Vlaams schrijver (Deerlijk 14 Nov. 1877 - Bussum 12 Juni 1932), bezong de natuurverschijnselen, de landelijke ambachten, het huiselijk lief en leed in klank- en rhythmenrijke, ongekunstelde verzen, beurtelings fors en guitig sentimenteel, grotendeels in het spoor van Gezelle. Talloze malen op muziek gezet, o.m. door E.

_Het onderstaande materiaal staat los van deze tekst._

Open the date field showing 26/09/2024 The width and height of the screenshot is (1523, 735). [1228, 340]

Hullebroeck, werden vele van deze echte volksliederen populair in N. en Z. Gedichten (Amsterdam 1907, 19112) is de eerste volledige uitgave, na zeven voorafgaande bundeltjes. De aanvankelijke levenslust uit deze eerste periode maakte in zijn tweede, socialistische, periode plaats voor opstandigheid en sociale aanklacht in Toortsen (1909), Uit de Diepten (1911) en in een paar overladen, minder geslaagde romans: Het Rootland (1913), Harmen Riels (1913). In Oct. 1915, weinige tijd na de verschijning van de vaderlandslievende verzen De zware Kroon (1915) werd hij, die in Nederland De Vlaamsche Stem redigeerde, door de Belgische regering te Havre ontslagen als leraar aan het koninklijk athaeneum te Gent. In bezet België werd hij nadien conservator van het Wiertz-museum te Brussel en voorzitter van de activistische Raad van Vlaanderen; om zijn politieke bedrijvigheid werd hij na Wereldoorlog I ter dood veroordeeld.

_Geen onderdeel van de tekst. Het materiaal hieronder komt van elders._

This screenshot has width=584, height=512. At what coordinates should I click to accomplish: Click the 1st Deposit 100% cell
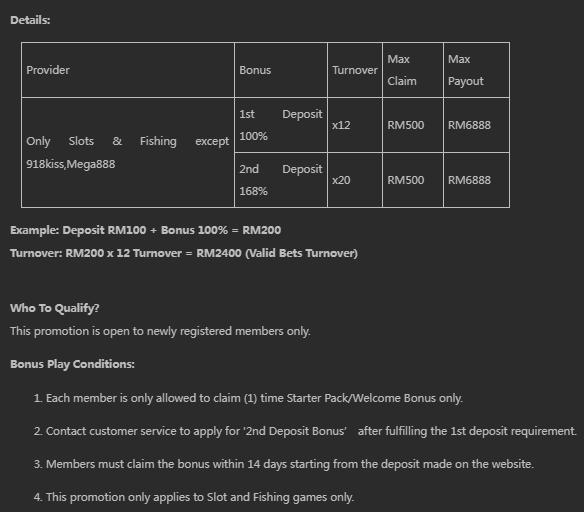click(281, 125)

Hij week echter naar Nederland uit. De Noodhoorn (1916; 5de verm. dr. 1940) bracht opstandige politieke strijdzangen, w.o. enkele krachtig en stoer zijn als oude Geuzenliederen. Zijn productie op rijpe leeftijd was van uiteenopende aard.Bibl. (behalve de genoemde): Bijbelse verhalen in verzen (Van Aarde en Hemel, 1915, verm. in 1928; Tamar, 1917; Maria Magdalena, 1919), liefdelyriek (Het Boek der Liefde, 1921; Meidoorn, 1925; posthuum verschenen Nagelaten Gedichten, 1937; Overgebleven Gedichten, 1937); verhalend proza (Een wijnavond bij dokter Aldegraaf, 1927; de humoristische roman Het Zonnefluitje onder schuilnaam H. G. Joesken; bewerkingen van Cervantes en het volksboek van Dr Faust, resp. De avonturen van Don Quichote, 1930 en De Historie van Doctor Johannes Faustus, 1931).
Na zijn dood verschenen drie treurspelen in één band, Kaïn, Saul en David en Absalom (1934).
Lit.: J. J. Wijnstroom, R. d. Cl. (Bussum 1938); Wies Moens, De doden leven (Brussel 1938).